Reading passage:
- Opening Delimiter -

Handong Global University, South Korea

Bacterial symbioses are vital in the human host. Gut microbiota, in particular, are closely associated with physiological traits and several diseases. Therefore, a major focus has shifted to the potential of probiotics as bacterial therapeutics for modulating the gut microbiota. Several recent studies on the impact of microbiota modulation by selected functional strains in specific disease models are supporting this concept. However, mechanisms of the modulation by probiotics administration have not been fully elucidated, thus severely limiting prediction and control of modulatory effects on the bacterial community.

Bacteria-bacteria interactions are primary events in any bacterial community. Among these, bacterial quorum sensing, cell-density dependent and secretory signalling systems provide valuable opportunities for unveiling mechanisms of the bacterial community construction. In particular, the LuxS-mediated autoinducer-2 (AI-2) signalling system is found in a wide variety of Gram-positive and Gram-negative bacteria, including Lactobacillus spp. It has been reported to regulate the expression of genes associated with specific adaptation and resistance to the environment. The signalling system also correlates with bacterial colonisation and adhesion to the host epithelial cell. Furthermore, recent studies suggest that AI-2 activity can support restoration of the balance between the phyla Firmicutes and Bacteroidetes in antibiotic-induced dysbiosis.
It is therefore expected that the AI-2 signalling status may influence a change in bacterial survival and even modulation of the gut microbial composition.

- Closing Delimiter -

Data for analysis:
- Opening Delimiter -

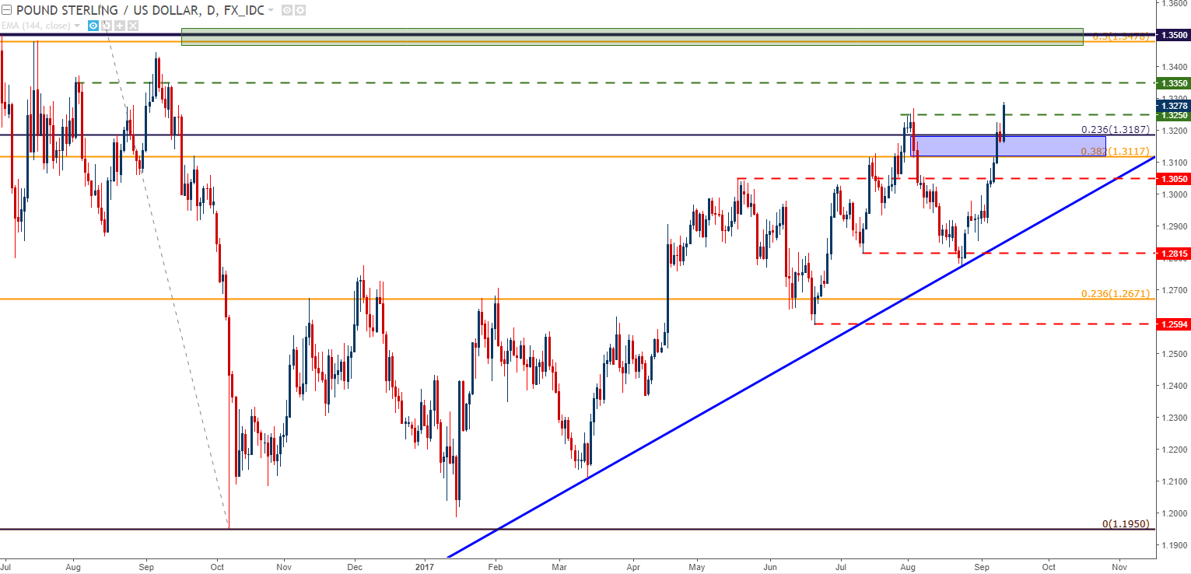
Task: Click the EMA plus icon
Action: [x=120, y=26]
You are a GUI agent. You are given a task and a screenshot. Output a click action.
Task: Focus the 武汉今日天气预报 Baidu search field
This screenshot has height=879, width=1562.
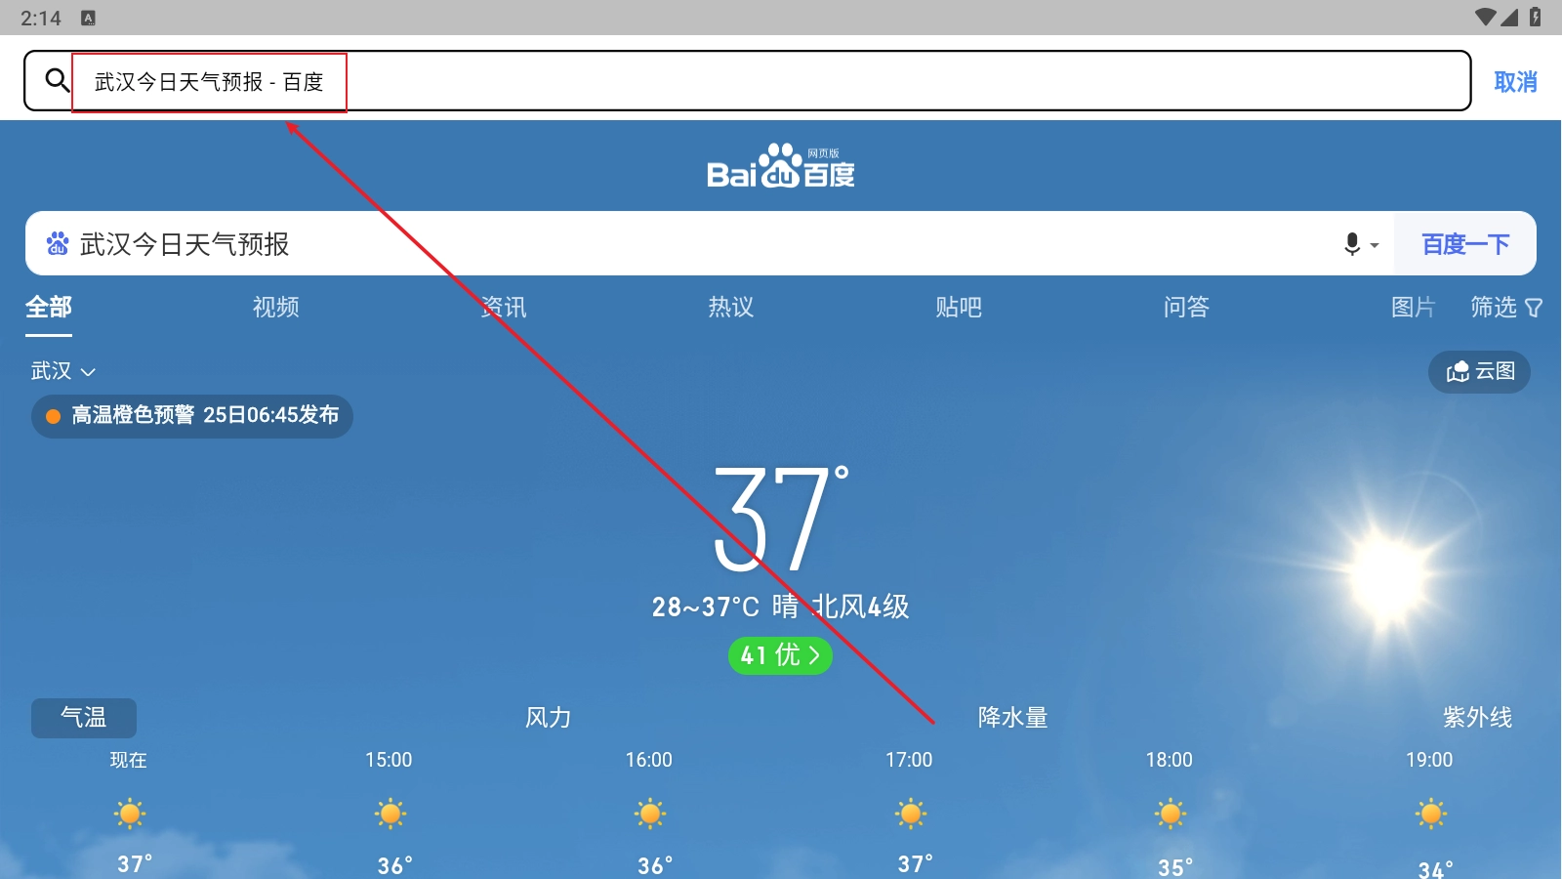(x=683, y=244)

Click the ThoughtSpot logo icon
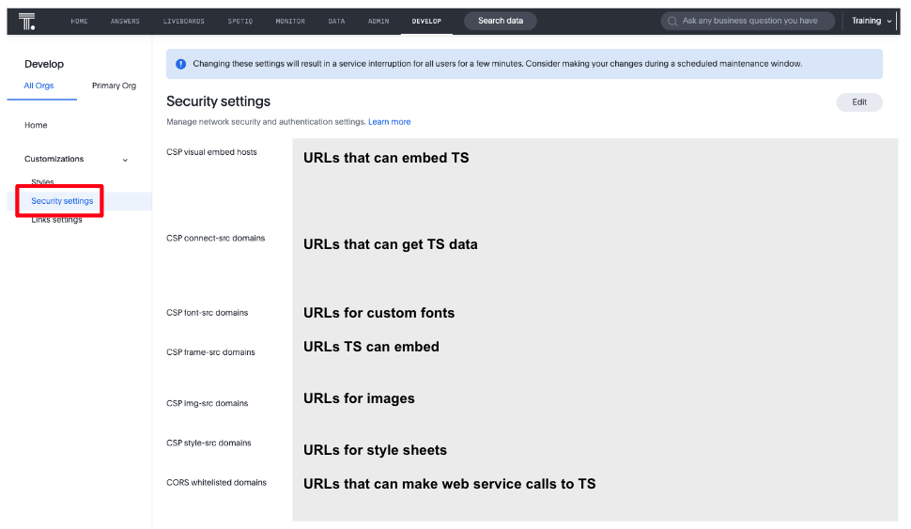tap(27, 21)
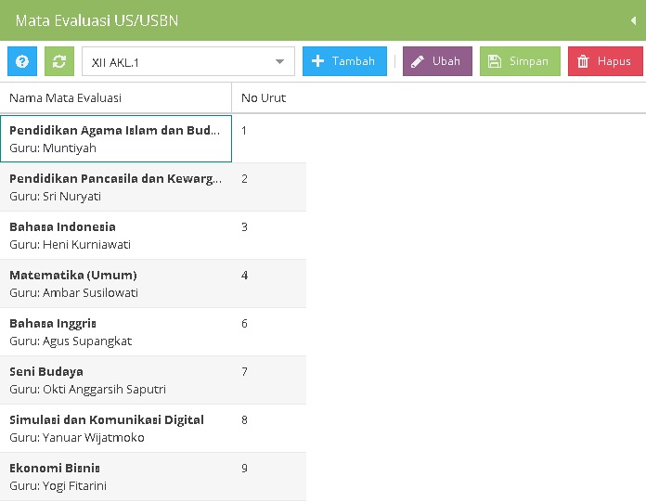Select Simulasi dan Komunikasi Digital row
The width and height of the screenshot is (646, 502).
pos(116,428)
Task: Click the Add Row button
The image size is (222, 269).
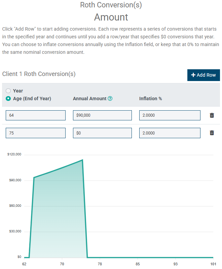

- Closing Delimiter -
- Opening Delimiter -

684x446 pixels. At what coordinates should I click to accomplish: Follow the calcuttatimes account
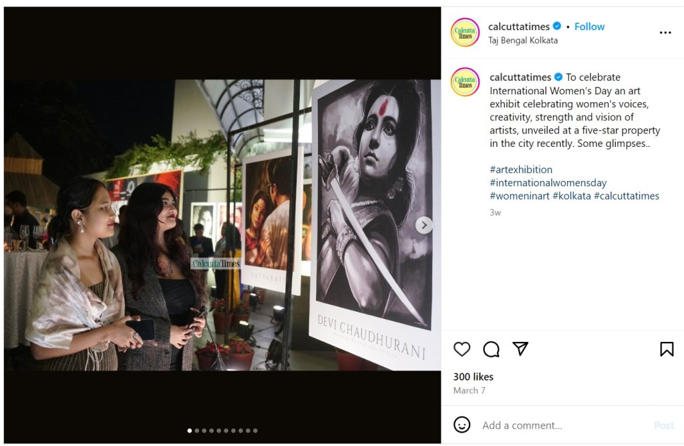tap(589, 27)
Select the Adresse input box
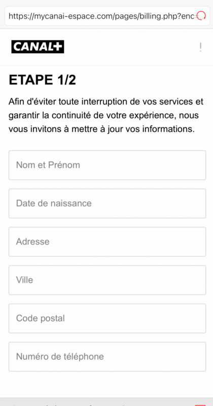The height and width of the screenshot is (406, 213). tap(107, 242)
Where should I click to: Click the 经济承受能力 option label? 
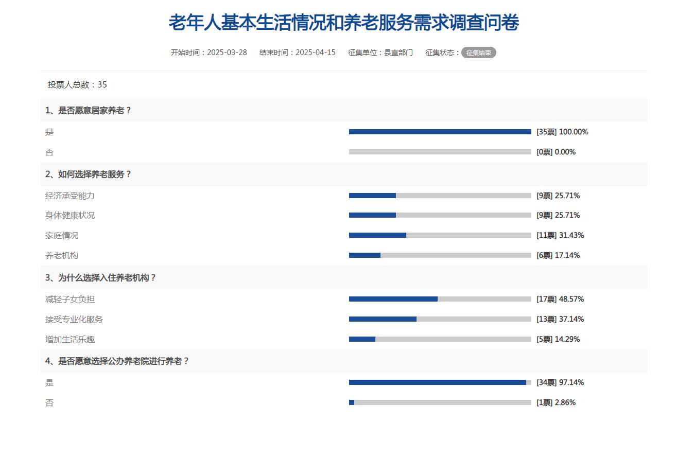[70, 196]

- Closing Delimiter -
- Opening Delimiter -

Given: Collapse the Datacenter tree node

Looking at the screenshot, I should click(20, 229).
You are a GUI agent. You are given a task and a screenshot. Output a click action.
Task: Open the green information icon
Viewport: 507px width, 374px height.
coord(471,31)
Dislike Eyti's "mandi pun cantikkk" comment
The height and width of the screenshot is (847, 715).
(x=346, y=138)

- Closing Delimiter -

To do:
[1] Answer the following from the passage on bacterial signalling:
(a) Which university is named at the top of the passage?
(b) What mediates the autoinducer-2 (AI-2) signalling system?
(c) AI-2 activity may help restore the balance between which two phyla?
[2] Print the part of the passage on bacterial signalling that opens with the words "It is therefore" and closes with "gut microbial composition.".
[3] List every bacterial genus or phylum that the passage on bacterial signalling names by its scientific name.

Activity answers:
[1]
(a) Handong Global University, South Korea
(b) LuxS
(c) Firmicutes and Bacteroidetes

[2]
It is therefore expected that the AI-2 signalling status may influence a change in bacterial survival and even modulation of the gut microbial composition.

[3]
Lactobacillus
Firmicutes
Bacteroidetes